Nowadays it’s the name of a recently ascended deity. I’m surprised that we were not given a public holiday to celebrate Steve Jobs life, so great was the eulogising. The praise was universally gushing, the fervour religious in tone and the fact checking none existent. Let’s look at the facts.

People who invent stuff benefit us all. As the Guardian pointed out, Jobs could at least claim to have invented himself. Beyond that he didn’t actually create anything much. What he did was make dirty things shiny. He was a polisher and a salesman. It also isn’t really true that he made us use computers in our own homes. Bill Gates did that with Windows 95. Jobs was, by all accounts, a complete control freak and a very persuasive man. He got what he wanted. He wanted lots of money. The wealth he amassed sits with his executors right now. If he gave money to charity, it must have been in secret. Compare that to the much maligned Bill Gates who isn’t just spending his wealth on charity, he’s managing the spend and publicising it, thereby encouraging others to do likewise.

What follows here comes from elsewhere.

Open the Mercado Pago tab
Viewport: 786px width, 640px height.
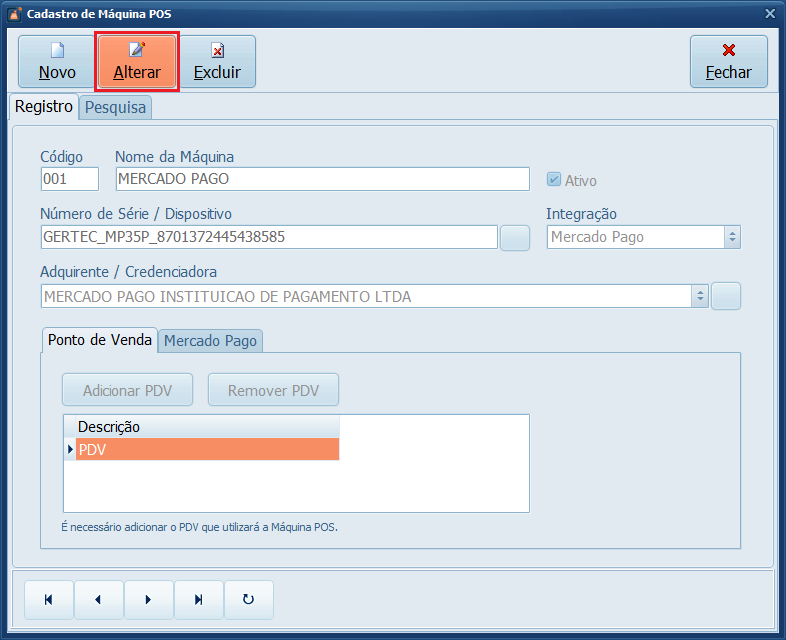[210, 341]
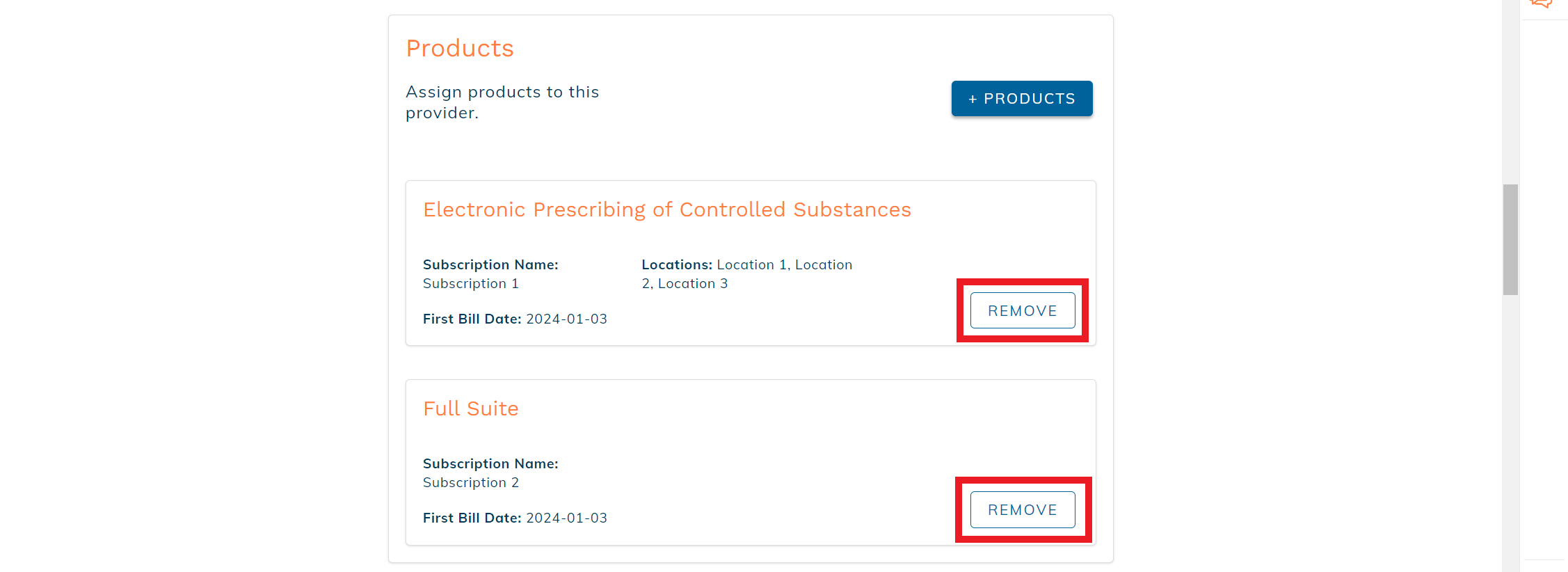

What then is Jobs’ legacy? We’ve a generation of people who have been obfuscated from learning anything much about how stuff works, who have lost the use of the other fingers on their hands because only one can be used and who expect everything to be massively overpriced. He fed our collective obsession with status. I was a Mac user for a while. There was a time when it did some stuff much better than other personal computers. Those times are long gone. The Mac is basically an overpriced machine, the ipod an mp3 player and the iphone an exercise in accesorisation. What’s the point of thousands of apps to do stuff when only one browser plugin was required instead? Obviously, I’m talking about Flash here. He didn’t give the consumer what they wanted, he told them what they wanted, he persuaded them what they wanted. Jobs’ real legacy is producing an anti-mugging device. No-one will ever mug me for my phone because it doesn’t come from Shiny Shiny Land.

The computer revolution has had many many players involved and has been a long time coming. It was not dependent on any one individual. Animated films were not going to stay stuck at the pre-War cartoon level forever but for Jobs. Whilst one should not speak ill of the dead, obituaries should include critical analysis. All those Apple employees who now worship at the church of St Jobs are actually just preserving their career portfolios. Here was a man who came along, sold other people’s products, amassed a vast fortune, didn’t appear to care about his factories’ conditions (child labour, environmental poisonings and unusually high suicide rates) and actively dumbed down an industry which should be liberating us all.

Macs are used by two types of people. There are those who have been in the habit of using them ever since the period when they outshone other work tools in certain industries, notably graphics and film. Fair enough. Most users those buy them because of what economists call ostentatious purchasing. Look at me, I’ve got an Apple product, I’m special. Iphones are used because a massive advertising campaign persuades an ignorant public that it is the only tool in town.

Many are now debating whether Apple will continue to flourish or whether it will wilt and die. The more interesting question is whether consumers will allow themselves to continue to be treated as meaningless cash till fillers or whether people will start to learn how stuff works.